Aaron Secrest and Dr. Craig Thulin, Chemistry and Biochemistry
Age-related macular degeneration (AMD) is the leading cause of irreversible visual impairment in the elderly and is currently untreatable. In the central region of the posterior retina (the macula), AMD is caused by damage to and subsequent death of retinal pigment epithelial (RPE) cells and, consequently, the photoreceptors that are attached to them, leading to vision loss. The current thinking in the field of ophthalmology is that the eye cannot function efficiently after 50-60+ years of continuously repairing damage caused by exposure to high-energy photons from blue light. The increase in average human life span correlates with a higher prevalence of AMD.
The autofluorescent age pigment known as lipofuscin is a complex lipid-protein aggregate that accumulates with age in highly metabolic differentiated cells, including human retinal pigment epithelial cells.1 Granules of lipofuscin are known to be very photoreactive to blue (visible) light, producing an array of reactive oxygen species (ROS).2 ROS can cause two scenarios in human cells: (1) irreversible DNA damage, leading to programmed cell death (apoptosis), or (2) mutations in crucial DNA sequences that could lead to tumorigenesis (cancer). Lipofuscin has been reported to occupy up to 19% of cytoplasmic volume in the retinal pigment epithelial cells at age 80.3 Recent studies show that the cell viability of lipofuscin-fed RPE cells exposed to blue light decreased substantially within 24 hours in vitro.4 The same report noted key morphological changes in the cellular membrane, namely, membrane blebbing, which is a distinguishing physical characteristic of apoptosis. Although apoptosis can be inferred, it has not been confirmed experimentally, and the molecular mechanism by which this cell death occurs is currently unknown.
However, A2E, a major fluorophore in lipofuscin, has been shown to induce apoptosis when exposed to blue light.
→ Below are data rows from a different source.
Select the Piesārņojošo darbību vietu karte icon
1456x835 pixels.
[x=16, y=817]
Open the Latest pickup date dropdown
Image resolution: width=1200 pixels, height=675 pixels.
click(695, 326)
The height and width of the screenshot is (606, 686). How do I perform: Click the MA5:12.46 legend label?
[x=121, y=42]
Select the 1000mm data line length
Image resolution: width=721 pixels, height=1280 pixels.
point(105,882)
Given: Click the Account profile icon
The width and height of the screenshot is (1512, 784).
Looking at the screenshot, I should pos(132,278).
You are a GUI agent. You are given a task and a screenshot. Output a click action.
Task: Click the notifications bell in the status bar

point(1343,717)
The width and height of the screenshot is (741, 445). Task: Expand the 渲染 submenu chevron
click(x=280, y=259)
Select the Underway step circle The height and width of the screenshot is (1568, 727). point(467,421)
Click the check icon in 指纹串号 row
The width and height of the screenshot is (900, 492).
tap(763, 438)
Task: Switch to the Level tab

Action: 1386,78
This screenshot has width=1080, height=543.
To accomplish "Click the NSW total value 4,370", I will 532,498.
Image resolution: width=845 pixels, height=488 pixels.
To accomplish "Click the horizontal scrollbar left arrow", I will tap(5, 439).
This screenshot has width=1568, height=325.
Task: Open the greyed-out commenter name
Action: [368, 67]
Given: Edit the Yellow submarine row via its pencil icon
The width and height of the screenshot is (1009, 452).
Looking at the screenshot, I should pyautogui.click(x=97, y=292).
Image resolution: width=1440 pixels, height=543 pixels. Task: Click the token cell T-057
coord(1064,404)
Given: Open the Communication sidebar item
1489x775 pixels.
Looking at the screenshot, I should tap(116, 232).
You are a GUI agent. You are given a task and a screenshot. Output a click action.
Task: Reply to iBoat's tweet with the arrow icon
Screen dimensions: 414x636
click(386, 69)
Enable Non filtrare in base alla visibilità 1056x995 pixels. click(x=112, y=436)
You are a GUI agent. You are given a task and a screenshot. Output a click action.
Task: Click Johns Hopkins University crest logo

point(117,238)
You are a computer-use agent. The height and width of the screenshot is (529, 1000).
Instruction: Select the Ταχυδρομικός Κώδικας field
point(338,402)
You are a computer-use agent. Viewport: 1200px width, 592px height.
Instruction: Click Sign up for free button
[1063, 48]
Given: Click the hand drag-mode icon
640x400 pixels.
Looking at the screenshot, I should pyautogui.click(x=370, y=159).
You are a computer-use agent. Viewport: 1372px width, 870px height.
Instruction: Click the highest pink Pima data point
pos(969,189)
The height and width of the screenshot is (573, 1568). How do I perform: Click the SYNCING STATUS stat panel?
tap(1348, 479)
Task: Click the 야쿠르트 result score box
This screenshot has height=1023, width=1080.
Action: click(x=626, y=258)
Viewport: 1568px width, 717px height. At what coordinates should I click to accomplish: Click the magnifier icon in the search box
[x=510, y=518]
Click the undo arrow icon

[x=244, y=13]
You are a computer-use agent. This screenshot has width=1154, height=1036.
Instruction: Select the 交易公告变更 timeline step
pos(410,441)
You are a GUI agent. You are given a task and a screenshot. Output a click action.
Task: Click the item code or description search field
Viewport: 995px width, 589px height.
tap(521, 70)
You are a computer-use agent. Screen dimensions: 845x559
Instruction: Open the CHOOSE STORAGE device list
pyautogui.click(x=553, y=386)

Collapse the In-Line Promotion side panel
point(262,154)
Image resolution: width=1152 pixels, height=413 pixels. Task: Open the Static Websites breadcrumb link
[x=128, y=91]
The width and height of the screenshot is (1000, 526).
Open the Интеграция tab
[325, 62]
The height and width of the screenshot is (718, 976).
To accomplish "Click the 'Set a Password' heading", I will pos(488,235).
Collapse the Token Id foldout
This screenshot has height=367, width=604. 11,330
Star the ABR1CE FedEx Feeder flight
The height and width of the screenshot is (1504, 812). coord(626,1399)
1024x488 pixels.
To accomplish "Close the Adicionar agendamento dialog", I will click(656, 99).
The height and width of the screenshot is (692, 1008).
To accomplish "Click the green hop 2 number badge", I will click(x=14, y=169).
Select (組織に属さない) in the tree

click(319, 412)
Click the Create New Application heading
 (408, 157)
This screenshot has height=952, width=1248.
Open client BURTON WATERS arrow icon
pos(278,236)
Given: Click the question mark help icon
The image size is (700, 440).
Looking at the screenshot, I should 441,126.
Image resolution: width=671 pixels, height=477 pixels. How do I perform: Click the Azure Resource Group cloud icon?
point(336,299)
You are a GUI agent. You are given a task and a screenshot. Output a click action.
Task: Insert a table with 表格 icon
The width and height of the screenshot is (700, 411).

The pathway through which this apoptosis occurs is a caspase cascade regulated by the Bcl-2 protein located on the mitochondrial membrane.5 Caspases are proteases that systematically degrade essential cellular proteins, which are then packaged into small vesicles to be taken in by neighboring cells and macrophages, preventing inflammation of the tissue; hence, apoptosis is referred to as programmed cell death.
Results and Discussion
In our first experiment to directly compare the light-induced cell death of lipofuscin-fed and A2E-fed human RPE cells, our main focus was to maintain the cells in a humidified incubator at constant 37°C. We powered a 50 W halogen bulb using a 12 V battery, and we estimate that the cells were exposed to white light with an intensity of ~5 mW/cm2 for 1.3 h. The results of this experiment are shown in Figure 1A.
For our second attempt, we focused on providing a bluelight exposure of 2.8 mW/cm2, while maintaining the cells at a constant temperature of 37°C. We again utilized a 50 W halogen bulb situated 6 inches above the cells. A petri dish filled with water absorbed both infrared and heat, and a piece of cobalt glass filtered the visible light, allowing only blue light (390-550 nm) at an intensity of ~3 mW/cm2 to reach the cells. For currently unknown reasons, our negative control cells died when exposed to this intensity of light. We performed a neutral comet assay on the cells, and examples of the various types of cell death are shown in Figure 1B.
• Both A2E-fed and lipofuscin-fed human RPE cells undergo cell death to some extent (80% and 10% decrease in viability, respectively) when exposed to white light at an intensity of ~5 mW/cm2 for 1.3 h.
• When exposed to blue light at an intensity of approximately 3 mW/cm2 for 24 h, both A2Efed and lipofuscin-fed human RPE cells undergo cell death characteristic of apoptosis. However, negative control cells also significantly decreased in cell viability under the same conditions.
- R. W. Young. Surv Ophthalmol. 32, 252-69 (1988).
- W. T. Ham, J. J. Ruffolo, H. A. Mueller, D. Guerry. Vision Res. 20, 1105-11 (1980).
- L. Feeney-Burns, E. S. Hilderbrand, S. Eldridge. Invest Ophthalmol Vis Sci. 25, 195-200 (1984).
- B. S. Winkler, M. E. Boulton, J. D. Gottsch, P. Sternberg. Mol Vis. 5, 32-42 (1999).
- J. R. Sparrow, B. Cai. Invest Ophthalmol Vis Sci. 42, 1356-62 (2001).
- S. Davies, M. H. Elliott, E. Floor, T. G. Truscott, M. Zareba, T. Sarna, F. A. Shamsi, M. E. Boulton. Free Radic Biol Med. 31, 256-65 (2001).
- J. R. Sparrow, C. A. Parish, M. Hashimoto, K. Nakanishi. Invest Ophthalmol Vis Sci. 40, 2988-95 (1999).